The problem:
Only lines with the string "Sort" are wanted. Pull them out of the data.

[Pixel coordinate grounding data]

============

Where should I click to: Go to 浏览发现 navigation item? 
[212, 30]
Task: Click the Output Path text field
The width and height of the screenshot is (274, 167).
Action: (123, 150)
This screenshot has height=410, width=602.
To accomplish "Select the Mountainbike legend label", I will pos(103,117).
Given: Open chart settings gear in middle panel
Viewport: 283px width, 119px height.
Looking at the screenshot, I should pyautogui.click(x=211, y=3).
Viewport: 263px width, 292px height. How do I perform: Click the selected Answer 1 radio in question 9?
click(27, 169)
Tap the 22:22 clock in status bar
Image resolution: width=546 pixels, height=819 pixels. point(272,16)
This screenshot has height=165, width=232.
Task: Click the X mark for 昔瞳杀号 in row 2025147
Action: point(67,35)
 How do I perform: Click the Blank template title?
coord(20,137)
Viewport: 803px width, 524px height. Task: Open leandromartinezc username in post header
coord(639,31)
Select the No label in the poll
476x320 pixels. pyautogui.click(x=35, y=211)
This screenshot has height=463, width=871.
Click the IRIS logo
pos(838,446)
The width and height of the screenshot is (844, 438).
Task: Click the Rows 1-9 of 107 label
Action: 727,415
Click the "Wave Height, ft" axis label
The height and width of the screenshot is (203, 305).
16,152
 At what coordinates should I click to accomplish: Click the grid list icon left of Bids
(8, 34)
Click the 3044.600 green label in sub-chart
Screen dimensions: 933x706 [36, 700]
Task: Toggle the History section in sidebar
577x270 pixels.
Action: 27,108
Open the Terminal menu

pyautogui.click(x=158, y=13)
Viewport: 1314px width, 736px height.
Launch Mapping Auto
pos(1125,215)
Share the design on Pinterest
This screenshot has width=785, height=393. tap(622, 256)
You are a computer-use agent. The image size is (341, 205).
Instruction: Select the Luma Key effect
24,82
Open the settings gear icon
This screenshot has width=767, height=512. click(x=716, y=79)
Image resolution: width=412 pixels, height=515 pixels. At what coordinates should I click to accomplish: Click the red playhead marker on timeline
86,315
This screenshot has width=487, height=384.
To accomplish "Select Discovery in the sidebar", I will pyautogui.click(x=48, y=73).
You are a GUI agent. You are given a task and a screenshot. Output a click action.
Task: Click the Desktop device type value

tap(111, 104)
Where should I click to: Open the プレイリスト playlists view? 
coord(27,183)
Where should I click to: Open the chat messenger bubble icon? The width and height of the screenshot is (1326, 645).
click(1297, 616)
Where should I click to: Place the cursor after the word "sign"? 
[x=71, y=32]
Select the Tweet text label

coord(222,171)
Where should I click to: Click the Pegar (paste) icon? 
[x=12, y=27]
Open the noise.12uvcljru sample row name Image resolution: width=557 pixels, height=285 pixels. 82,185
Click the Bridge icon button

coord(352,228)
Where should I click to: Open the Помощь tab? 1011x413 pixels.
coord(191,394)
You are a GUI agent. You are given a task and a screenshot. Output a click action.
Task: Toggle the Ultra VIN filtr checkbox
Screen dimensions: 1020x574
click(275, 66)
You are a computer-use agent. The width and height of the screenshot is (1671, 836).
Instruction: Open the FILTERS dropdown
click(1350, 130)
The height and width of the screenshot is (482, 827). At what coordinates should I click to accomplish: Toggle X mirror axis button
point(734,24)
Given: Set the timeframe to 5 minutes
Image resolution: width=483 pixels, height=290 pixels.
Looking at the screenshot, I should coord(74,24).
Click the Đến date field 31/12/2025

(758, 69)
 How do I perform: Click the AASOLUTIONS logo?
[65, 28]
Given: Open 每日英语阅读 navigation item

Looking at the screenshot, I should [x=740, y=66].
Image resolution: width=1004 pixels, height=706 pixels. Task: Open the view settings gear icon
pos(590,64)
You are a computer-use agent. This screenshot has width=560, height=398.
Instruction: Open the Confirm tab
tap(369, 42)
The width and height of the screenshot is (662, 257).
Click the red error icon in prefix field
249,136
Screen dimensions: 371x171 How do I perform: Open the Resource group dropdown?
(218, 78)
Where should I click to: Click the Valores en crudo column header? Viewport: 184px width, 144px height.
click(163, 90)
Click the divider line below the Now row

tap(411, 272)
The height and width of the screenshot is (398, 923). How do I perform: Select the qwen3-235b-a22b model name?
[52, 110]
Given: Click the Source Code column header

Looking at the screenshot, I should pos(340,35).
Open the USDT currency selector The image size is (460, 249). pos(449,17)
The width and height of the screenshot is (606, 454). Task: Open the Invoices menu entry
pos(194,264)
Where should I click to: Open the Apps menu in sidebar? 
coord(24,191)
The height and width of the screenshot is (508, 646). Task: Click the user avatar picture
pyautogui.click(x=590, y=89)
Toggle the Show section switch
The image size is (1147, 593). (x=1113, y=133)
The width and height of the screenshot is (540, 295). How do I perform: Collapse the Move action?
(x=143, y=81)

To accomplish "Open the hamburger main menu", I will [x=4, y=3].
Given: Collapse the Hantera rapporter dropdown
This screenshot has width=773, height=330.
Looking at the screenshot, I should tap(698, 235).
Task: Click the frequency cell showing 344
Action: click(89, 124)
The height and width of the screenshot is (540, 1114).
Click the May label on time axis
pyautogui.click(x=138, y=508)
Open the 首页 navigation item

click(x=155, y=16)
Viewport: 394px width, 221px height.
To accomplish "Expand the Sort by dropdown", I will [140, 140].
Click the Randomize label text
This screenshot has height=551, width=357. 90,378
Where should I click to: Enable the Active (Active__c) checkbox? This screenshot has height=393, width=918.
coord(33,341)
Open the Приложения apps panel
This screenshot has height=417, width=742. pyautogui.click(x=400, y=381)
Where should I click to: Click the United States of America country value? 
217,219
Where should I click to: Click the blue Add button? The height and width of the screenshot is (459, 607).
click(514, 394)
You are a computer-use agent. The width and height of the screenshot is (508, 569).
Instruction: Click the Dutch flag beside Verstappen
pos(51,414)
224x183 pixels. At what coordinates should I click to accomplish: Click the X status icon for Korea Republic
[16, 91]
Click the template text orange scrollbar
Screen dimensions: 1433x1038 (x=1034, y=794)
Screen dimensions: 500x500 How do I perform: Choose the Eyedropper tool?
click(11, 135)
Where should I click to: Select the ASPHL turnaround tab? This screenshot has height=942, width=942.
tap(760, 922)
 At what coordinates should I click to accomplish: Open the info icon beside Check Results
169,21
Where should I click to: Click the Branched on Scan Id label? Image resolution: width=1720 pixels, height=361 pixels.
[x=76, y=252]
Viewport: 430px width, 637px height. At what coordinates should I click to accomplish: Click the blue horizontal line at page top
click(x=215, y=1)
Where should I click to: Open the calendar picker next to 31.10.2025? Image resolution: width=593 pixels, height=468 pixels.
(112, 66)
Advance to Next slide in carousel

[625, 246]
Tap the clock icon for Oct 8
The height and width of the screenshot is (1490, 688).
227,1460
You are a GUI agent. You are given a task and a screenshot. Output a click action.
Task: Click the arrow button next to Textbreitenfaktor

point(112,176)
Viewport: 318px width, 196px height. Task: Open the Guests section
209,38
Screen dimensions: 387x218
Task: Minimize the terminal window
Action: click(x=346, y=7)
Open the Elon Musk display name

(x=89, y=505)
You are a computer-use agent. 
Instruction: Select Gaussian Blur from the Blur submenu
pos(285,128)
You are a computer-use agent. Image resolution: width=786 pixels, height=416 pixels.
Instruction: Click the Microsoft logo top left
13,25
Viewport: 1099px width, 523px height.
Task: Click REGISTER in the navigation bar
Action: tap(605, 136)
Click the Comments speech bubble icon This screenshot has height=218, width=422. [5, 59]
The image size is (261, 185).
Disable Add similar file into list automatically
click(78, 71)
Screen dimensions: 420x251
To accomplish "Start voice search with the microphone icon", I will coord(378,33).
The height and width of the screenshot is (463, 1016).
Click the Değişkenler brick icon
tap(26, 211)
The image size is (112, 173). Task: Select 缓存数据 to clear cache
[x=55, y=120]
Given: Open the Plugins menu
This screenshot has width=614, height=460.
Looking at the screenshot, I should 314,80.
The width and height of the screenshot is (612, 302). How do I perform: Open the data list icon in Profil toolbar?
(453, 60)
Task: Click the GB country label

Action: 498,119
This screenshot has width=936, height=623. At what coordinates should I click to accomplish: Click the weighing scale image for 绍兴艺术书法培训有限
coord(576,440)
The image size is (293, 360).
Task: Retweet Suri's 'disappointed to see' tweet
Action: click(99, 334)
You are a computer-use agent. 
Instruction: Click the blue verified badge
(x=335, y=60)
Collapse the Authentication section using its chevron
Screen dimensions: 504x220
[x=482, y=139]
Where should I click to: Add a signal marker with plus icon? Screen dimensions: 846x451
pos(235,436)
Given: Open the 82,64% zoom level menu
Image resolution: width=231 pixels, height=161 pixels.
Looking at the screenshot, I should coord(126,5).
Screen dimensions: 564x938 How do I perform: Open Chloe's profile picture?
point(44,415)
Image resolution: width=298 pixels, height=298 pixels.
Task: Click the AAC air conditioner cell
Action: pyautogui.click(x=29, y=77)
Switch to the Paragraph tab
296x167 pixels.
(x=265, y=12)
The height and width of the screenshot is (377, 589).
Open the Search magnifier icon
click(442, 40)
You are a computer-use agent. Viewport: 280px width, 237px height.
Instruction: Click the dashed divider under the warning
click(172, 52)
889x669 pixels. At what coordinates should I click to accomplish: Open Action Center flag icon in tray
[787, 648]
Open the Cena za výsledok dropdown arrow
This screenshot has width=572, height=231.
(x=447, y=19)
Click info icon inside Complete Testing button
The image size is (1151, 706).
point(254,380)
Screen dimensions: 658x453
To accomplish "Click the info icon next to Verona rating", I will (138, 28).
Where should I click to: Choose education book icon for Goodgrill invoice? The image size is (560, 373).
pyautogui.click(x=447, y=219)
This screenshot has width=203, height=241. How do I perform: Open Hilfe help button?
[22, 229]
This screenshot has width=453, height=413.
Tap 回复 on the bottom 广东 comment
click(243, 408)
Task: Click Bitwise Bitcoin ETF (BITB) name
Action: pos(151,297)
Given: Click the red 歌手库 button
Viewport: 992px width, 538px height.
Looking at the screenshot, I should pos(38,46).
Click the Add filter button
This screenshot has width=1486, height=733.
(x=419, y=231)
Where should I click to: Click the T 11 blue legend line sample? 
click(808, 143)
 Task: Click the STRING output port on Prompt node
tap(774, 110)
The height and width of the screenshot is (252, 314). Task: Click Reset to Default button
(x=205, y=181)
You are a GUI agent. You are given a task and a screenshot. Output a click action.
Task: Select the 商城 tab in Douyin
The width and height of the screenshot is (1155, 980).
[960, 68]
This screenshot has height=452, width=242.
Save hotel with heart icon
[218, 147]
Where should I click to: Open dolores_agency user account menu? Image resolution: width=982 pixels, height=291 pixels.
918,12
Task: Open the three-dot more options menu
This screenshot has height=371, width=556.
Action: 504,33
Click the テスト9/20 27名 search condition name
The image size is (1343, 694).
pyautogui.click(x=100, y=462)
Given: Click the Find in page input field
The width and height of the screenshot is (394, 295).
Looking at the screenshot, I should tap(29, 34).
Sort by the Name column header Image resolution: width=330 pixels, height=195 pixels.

============

Written response:
To accomplish "Expand the Sort by dropdown", I will [140, 140].
Sort by the Name column header Image resolution: width=330 pixels, height=195 pixels.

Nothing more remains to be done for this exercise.